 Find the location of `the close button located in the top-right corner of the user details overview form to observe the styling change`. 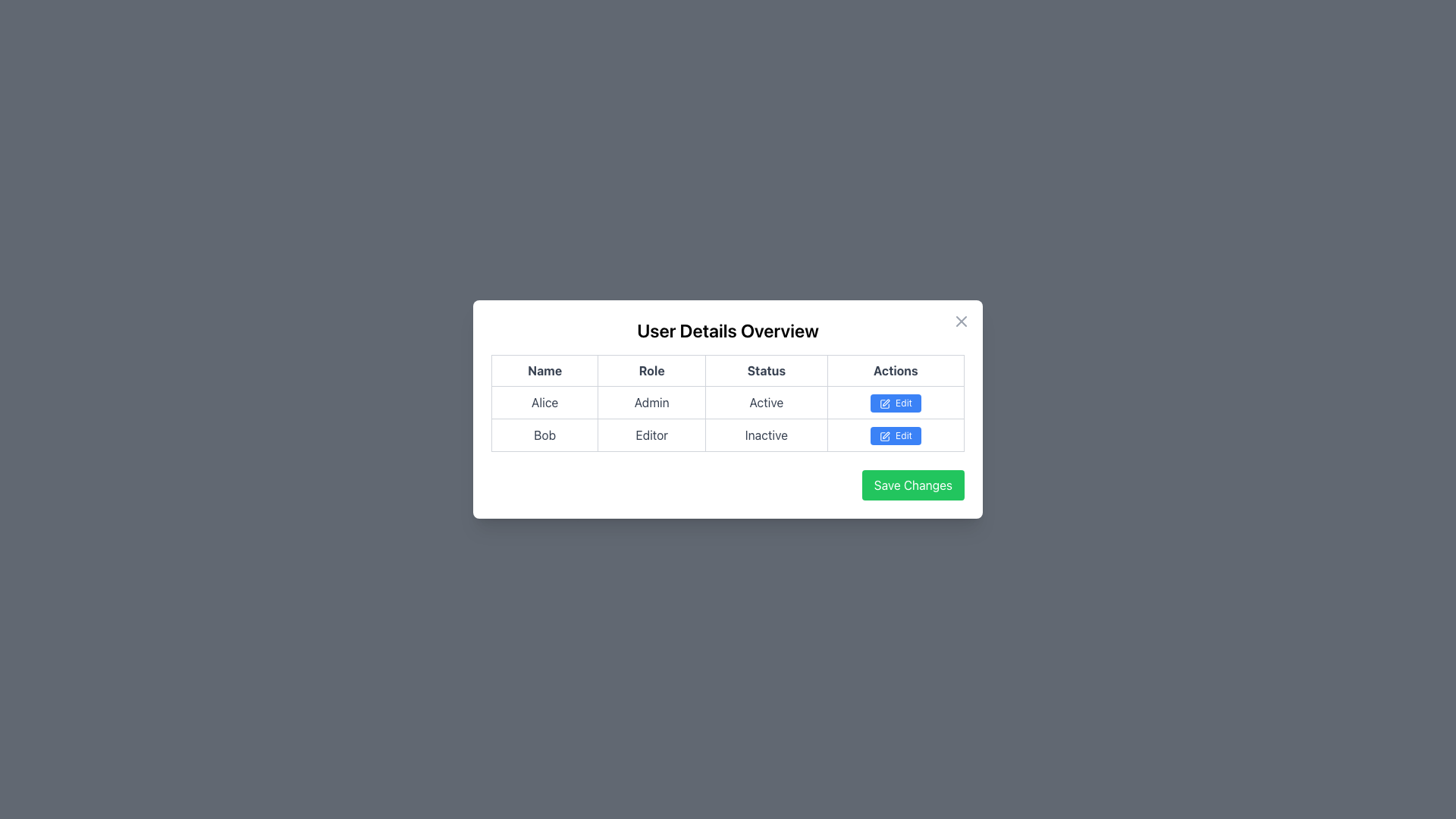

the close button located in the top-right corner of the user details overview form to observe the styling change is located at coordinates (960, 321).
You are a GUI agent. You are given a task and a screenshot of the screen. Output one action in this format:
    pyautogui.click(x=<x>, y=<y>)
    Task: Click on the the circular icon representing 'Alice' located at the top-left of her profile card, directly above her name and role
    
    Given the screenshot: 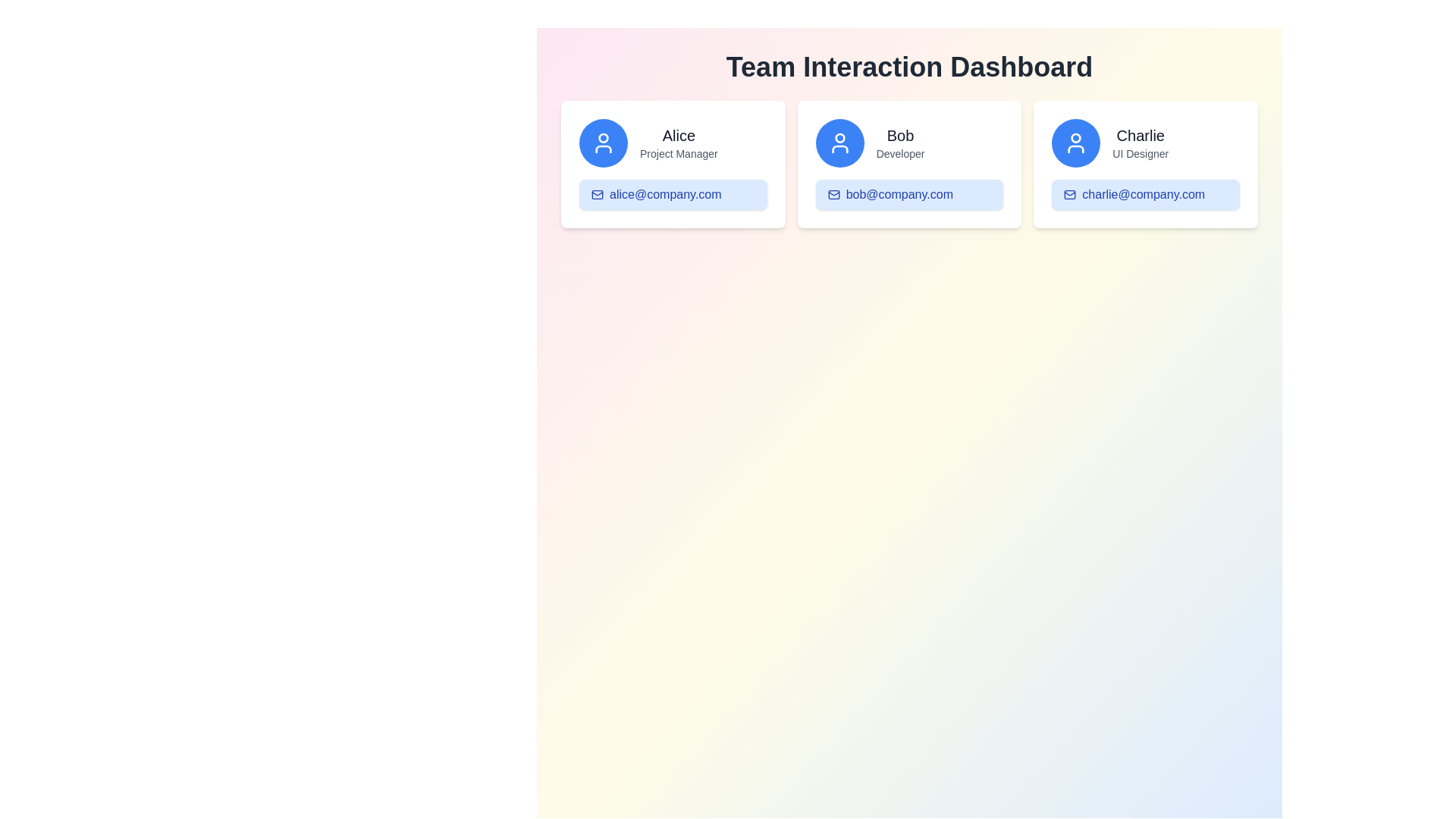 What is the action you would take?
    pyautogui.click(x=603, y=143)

==

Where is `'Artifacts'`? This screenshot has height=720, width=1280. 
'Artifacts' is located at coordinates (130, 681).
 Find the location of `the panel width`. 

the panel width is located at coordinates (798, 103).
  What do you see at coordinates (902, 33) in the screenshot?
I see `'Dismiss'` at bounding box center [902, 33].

* * *

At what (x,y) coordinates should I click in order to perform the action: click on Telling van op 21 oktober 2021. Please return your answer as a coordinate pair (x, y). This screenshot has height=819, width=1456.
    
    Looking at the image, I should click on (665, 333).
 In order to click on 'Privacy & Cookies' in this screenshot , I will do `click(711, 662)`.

*Directions for this task*.
Repeat the lines from the one containing "At what (x,y)" through the one containing "In order to click", inclusive, without changing them.

*Correct result*.
At what (x,y) coordinates should I click in order to perform the action: click on Telling van op 21 oktober 2021. Please return your answer as a coordinate pair (x, y). This screenshot has height=819, width=1456.
    
    Looking at the image, I should click on (665, 333).
 In order to click on 'Privacy & Cookies' in this screenshot , I will do `click(711, 662)`.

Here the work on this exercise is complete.